Please copy out the lines in the entries that contain "agent".

>>

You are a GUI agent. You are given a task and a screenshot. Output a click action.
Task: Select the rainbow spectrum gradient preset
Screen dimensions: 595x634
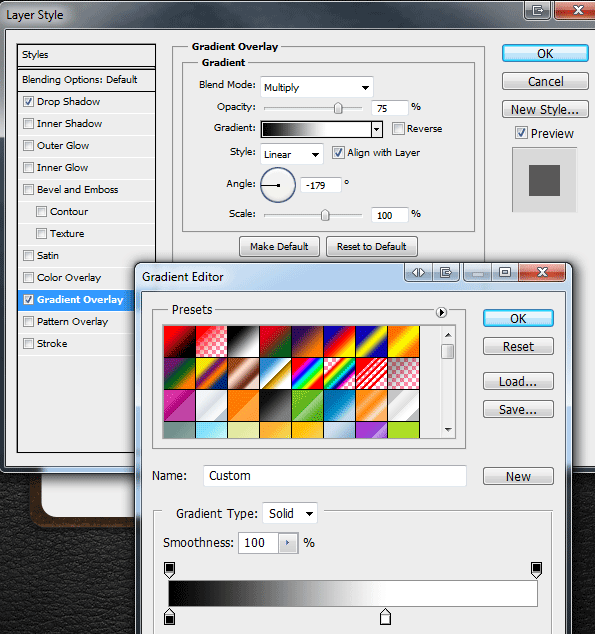coord(307,373)
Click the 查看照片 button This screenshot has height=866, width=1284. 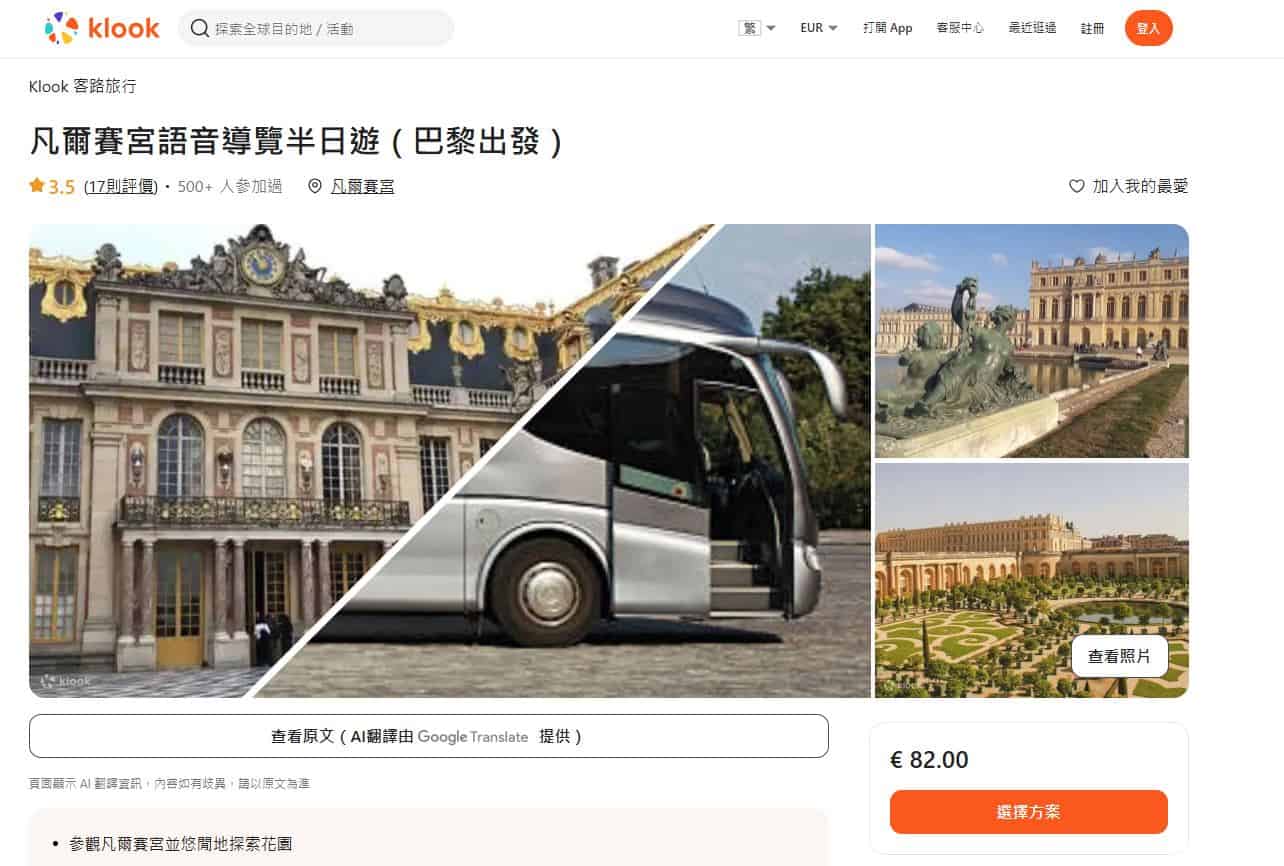click(1119, 656)
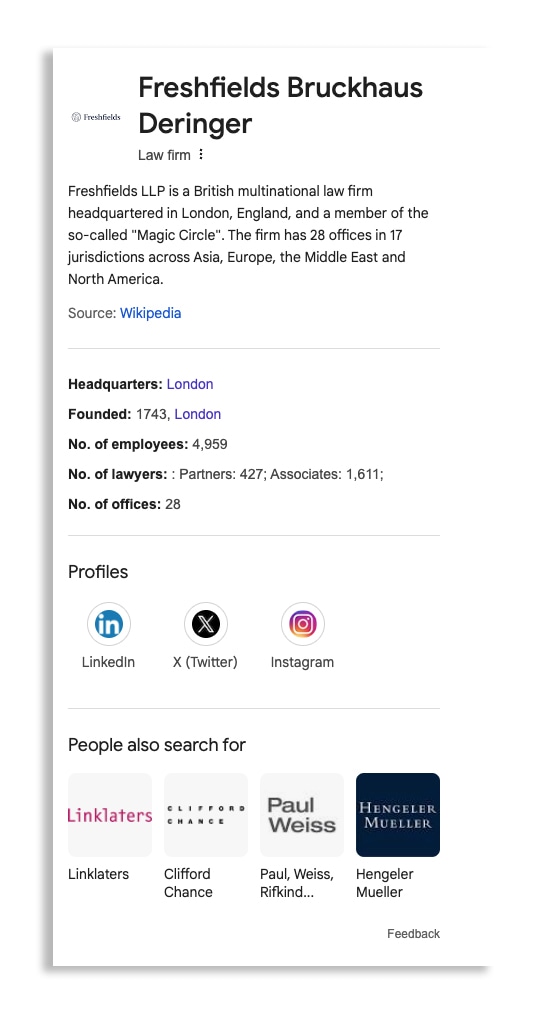Click the People also search for heading
Image resolution: width=549 pixels, height=1022 pixels.
point(156,745)
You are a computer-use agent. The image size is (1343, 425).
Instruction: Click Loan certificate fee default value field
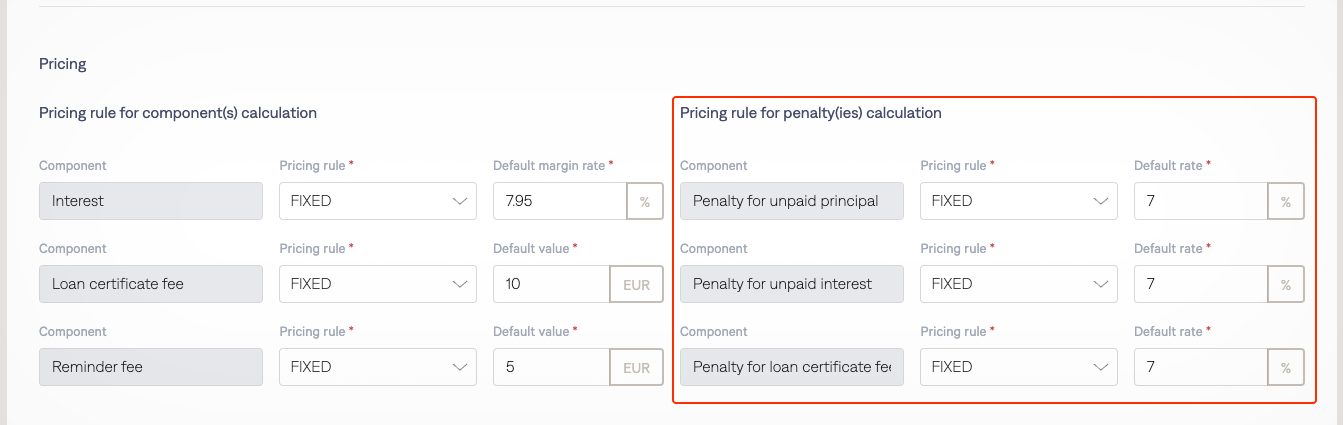click(x=551, y=284)
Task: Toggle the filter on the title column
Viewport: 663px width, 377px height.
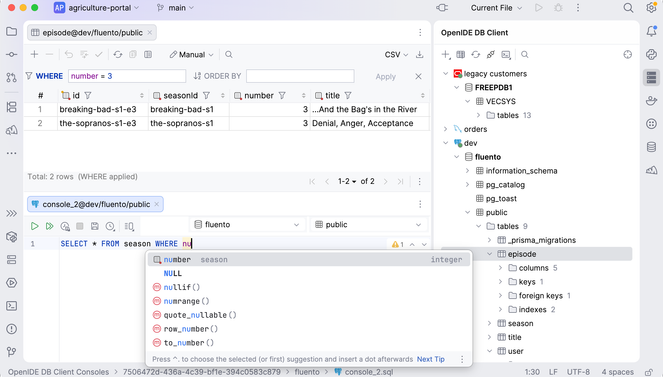Action: [348, 96]
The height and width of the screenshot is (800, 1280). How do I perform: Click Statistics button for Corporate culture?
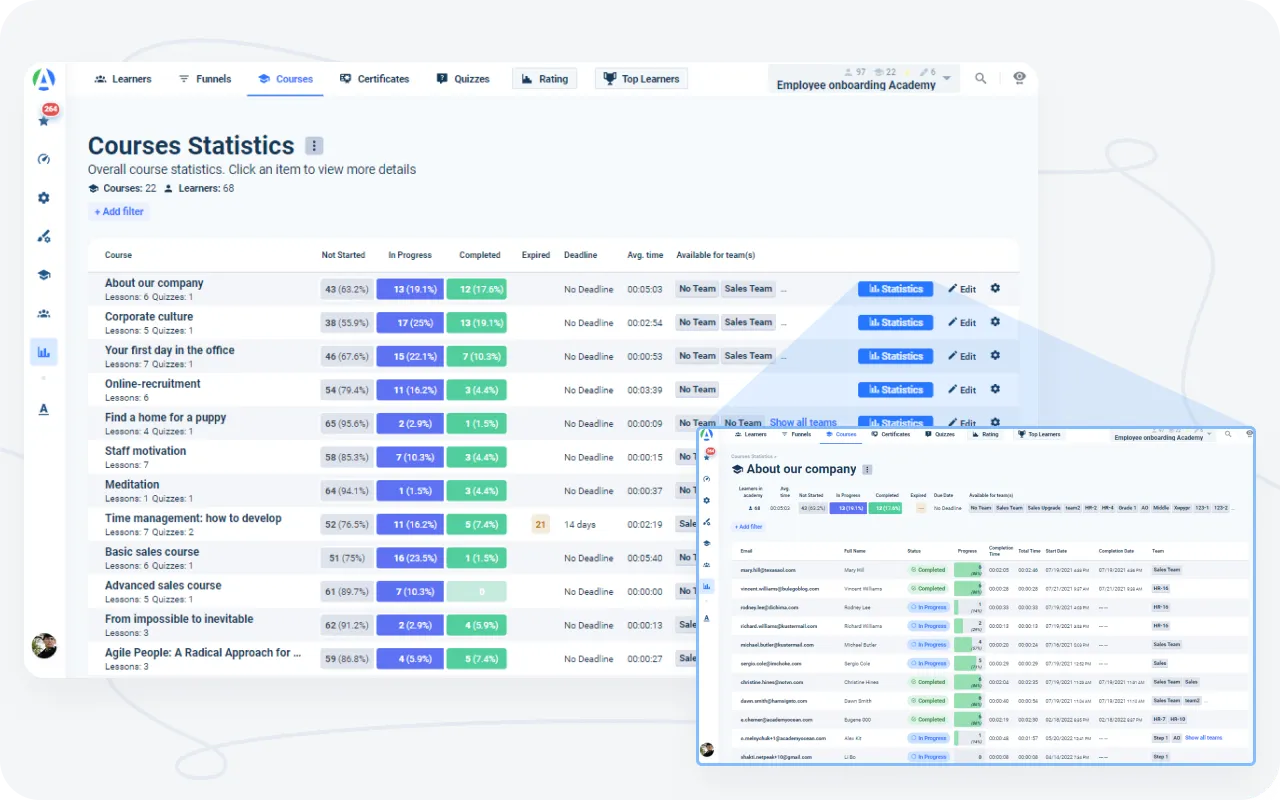click(x=895, y=323)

<<

▸ EXPECTED OUTPUT:
You are a GUI agent. You are given a task and a screenshot. Output a click action.
You are a computer-use agent. The image size is (1343, 425).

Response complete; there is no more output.